I am processing mobile photos.
I have noticed that the "confidence" attribute is not provided for chars when I use processImage. Is this only provided for processing text fields?
Also, I usually get the best results for processImage with a profile of "documentConversion" -- this usually includes correct text, and skips incorrect text. When I switch to a "textExtraction" profile I expect better text, but instead it just adds a lot of noise. Is this unexpected?
The only format that allows getting confidence information for processImage is xml. So you need to parse xml and there will be "suspicious="1"" attribute for uncertain characters.

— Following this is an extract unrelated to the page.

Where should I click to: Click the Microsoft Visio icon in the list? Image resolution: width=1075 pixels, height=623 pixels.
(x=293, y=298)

The "textExtraction" profile is optimized to extract as much text from document as possible. The text after recognition is intended to be used in search scenarios. E.g. when you need to add some image to full-text search database. After that you can find the document by typing one or more words from it. So it is usual to get more noise because noise is not considered very harmful in this scenario.
The "documentConversion" profile is optimized for text reuse. It allows reconstruction of page layout, formatting and other page elements. That is why it is default processing profile.

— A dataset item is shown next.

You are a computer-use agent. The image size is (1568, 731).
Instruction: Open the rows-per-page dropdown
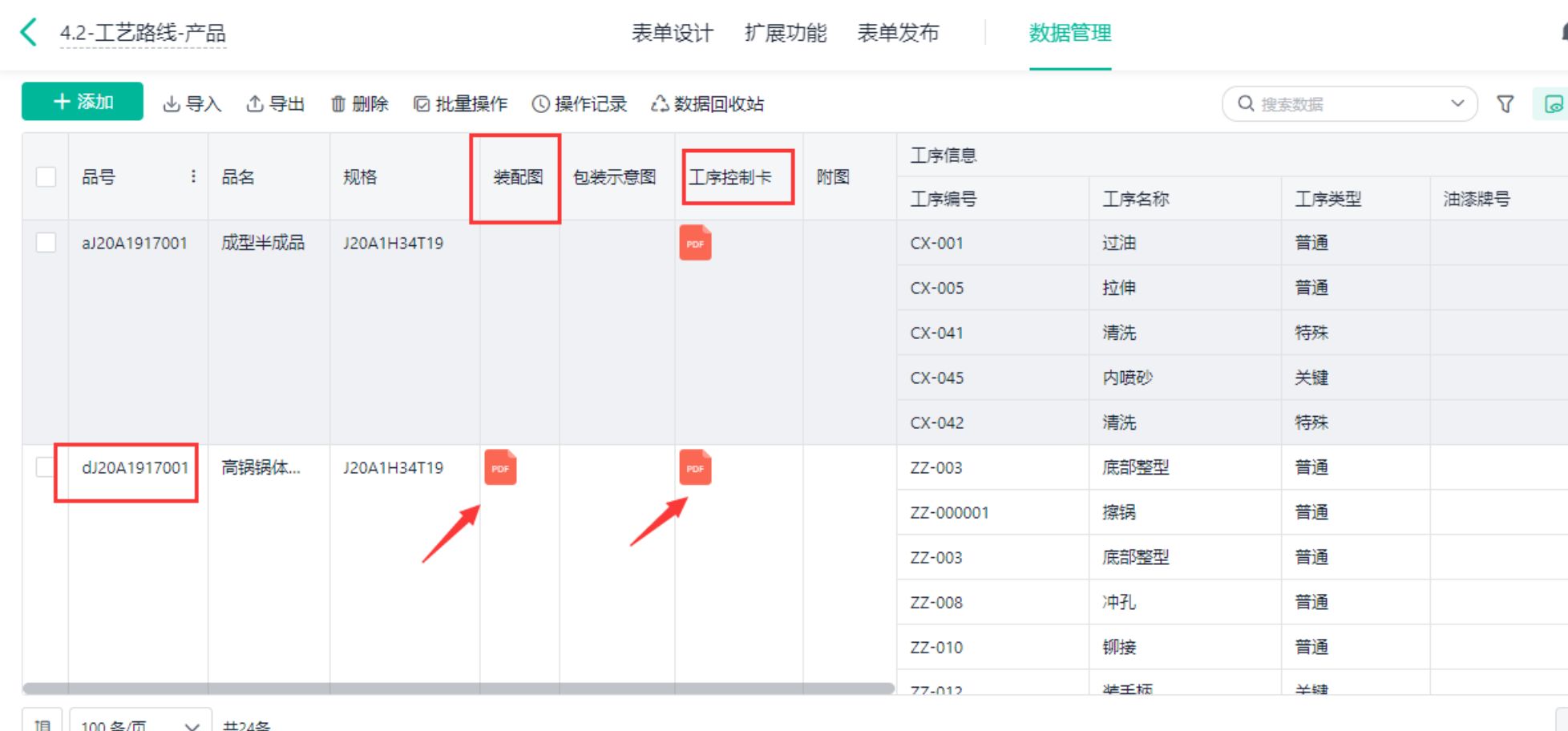point(140,725)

answered 18 May '12, 08:00
Vasily Panferov ♦♦
How feasible is it to annotate PDF output with confidence metrics? For example, by producing both XML and PDF, may one reasonably extract low confidence ranges from XML and figure out where this attribute should be inserted into PDF? Do I assume correctly that XML tells you on just what page text appears (not where on page)...or does layout analysis break down page into text blocks so recognition confidence issues will be associated with a text block? Thanks for any help.
answered 07 Oct '13, 23:58